FRANK D. UPCHURCH, Jr., Judge,

dissenting:

Florida Rule of Criminal Procedure 3.251 states:

Right to Trial by Jury
In all criminal prosecutions the accused shall have the right to a speedy and public trial by an impartial jury in the county where the crime was committed, (emphasis added)

The state admits that this case is a criminal prosecution, but argues that the word “all” in rule 3.251 really doesn’t mean “all,” but rather “some.” In my opinion, the controlling words of the rule are “all” and “shall.” The supreme court has convinced me that it means what it says when it uses “shall.” See Tascano v. State, 393 So.2d 540 (Fla.1980). The use of “all,” being the most positive and inclusive word that could be selected, would indicate that the supreme court also expected no more judicial tampering with “all” than it did with “shall.”

I recognize that the same reasoning should apply to the almost identical language of the United States and Florida State Constitutions, but, as demonstrated by the majority, this has not been the case. See Baldwin v. New York, 399 U.S. 66, 90 S.Ct. 1886, 26 L.Ed.2d 437 (1970); Duncan v. Louisiana, 391 U.S. 145, 88 S.Ct. 1444, 20 L.Ed.2d 491 (1968); Hilliard v. City of Gainesville, 213 So.2d 689 (Fla.1968).

It can be logically argued, as the majority has done, that by adopting rule 3.251 in identical language to the Constitution, the rule was only intended to implement the right to jury trial. However, I think it can also be argued just as logically that because the rule is one of procedure adopted after Baldwin and Duncan, the Florida Supreme Court intended to afford a jury trial in all criminal prosecutions. If it had not, the court would have used language which would communicate to the state, defendant and trial court that it did not mean “all” but rather only those criminal prosecutions where the sentence exceeds six months imprisonment.

In most social circles, the possibility of a criminal prosecution is a matter of concern. An action which carries the possibility of any amount of time in the county jail would certainly compare in importance to an action to recover a debt, for which there is a right to a jury trial. Knowles v. Bank of Green Cove Springs, 393 So.2d 612 (Fla. 1st DCA 1981).
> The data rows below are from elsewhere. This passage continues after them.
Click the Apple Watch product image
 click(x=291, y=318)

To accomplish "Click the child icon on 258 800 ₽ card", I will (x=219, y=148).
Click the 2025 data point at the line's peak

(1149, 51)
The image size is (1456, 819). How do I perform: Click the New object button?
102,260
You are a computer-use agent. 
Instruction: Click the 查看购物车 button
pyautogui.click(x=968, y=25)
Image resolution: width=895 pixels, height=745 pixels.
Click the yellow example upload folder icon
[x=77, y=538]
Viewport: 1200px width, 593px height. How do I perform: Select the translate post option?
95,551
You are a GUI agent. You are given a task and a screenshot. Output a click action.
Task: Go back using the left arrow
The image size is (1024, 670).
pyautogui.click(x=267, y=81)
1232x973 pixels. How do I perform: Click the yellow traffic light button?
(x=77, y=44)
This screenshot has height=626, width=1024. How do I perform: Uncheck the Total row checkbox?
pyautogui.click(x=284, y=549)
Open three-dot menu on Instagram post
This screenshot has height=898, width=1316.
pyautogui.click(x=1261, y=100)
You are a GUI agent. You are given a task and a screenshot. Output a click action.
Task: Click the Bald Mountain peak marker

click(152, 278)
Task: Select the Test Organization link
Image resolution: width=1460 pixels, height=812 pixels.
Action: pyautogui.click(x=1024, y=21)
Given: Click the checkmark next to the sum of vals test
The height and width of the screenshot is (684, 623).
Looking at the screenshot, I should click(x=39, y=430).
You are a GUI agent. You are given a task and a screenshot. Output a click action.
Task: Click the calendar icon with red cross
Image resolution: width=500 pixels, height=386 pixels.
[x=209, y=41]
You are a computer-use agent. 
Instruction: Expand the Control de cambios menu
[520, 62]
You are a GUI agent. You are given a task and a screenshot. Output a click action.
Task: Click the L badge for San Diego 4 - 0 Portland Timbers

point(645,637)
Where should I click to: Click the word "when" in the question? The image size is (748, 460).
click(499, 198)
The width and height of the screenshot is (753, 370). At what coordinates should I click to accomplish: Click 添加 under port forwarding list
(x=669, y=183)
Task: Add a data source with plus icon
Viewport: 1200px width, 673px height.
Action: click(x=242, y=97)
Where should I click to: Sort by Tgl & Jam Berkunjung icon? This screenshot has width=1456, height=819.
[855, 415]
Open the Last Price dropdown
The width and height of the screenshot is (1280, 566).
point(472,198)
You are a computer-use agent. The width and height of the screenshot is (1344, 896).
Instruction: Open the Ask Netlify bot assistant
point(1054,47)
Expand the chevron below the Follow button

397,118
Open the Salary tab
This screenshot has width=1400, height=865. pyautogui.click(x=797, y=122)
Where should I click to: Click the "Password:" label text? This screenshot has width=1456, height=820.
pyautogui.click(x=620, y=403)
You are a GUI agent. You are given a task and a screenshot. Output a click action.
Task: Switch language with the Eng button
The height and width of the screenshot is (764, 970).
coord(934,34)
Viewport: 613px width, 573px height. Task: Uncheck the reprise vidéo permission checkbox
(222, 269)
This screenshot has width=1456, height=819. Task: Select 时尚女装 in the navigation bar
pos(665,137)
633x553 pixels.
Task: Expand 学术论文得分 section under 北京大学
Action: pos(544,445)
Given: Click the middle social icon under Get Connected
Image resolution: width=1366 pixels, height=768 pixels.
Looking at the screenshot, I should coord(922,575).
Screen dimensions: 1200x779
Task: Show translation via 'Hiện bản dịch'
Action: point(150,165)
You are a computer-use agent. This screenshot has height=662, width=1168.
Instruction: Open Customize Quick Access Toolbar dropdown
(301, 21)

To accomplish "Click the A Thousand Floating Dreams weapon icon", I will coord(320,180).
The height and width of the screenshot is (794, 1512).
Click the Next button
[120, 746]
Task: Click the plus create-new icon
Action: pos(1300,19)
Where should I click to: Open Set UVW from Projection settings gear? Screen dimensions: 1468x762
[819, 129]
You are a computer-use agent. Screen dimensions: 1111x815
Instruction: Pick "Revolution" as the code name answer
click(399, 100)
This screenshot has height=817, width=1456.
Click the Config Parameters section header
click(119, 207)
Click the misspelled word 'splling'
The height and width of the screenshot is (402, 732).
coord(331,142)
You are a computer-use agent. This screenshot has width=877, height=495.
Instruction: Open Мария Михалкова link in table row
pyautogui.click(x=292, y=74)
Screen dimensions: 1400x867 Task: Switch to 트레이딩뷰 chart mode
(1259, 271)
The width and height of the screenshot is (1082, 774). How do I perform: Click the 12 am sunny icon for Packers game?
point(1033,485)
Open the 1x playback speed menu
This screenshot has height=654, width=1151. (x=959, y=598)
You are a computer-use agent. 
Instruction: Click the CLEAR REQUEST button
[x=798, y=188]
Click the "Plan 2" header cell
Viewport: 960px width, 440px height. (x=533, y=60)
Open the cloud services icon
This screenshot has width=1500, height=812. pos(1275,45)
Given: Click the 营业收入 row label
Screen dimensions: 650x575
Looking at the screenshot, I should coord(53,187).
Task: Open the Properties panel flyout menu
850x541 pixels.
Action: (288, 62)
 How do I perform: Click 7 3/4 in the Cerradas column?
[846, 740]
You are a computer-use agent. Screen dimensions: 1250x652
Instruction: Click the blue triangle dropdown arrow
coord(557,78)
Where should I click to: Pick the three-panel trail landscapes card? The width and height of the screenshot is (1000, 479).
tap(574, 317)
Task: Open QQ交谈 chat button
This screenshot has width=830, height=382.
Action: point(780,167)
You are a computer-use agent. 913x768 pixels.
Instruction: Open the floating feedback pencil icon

Perhaps, for reasons of judicial economy, the denial of a jury trial for petty offenses can be defended. If so, the rule should be drafted so as to clearly reflect this. However, in my view, neither expediency, economy nor efficiency can justify subjecting a person to confinement without the protection of a jury trial. The rule should be interpreted to mean “all ” and not “some." The right to a jury trial should commence when there is the possibility of confinement for even one day.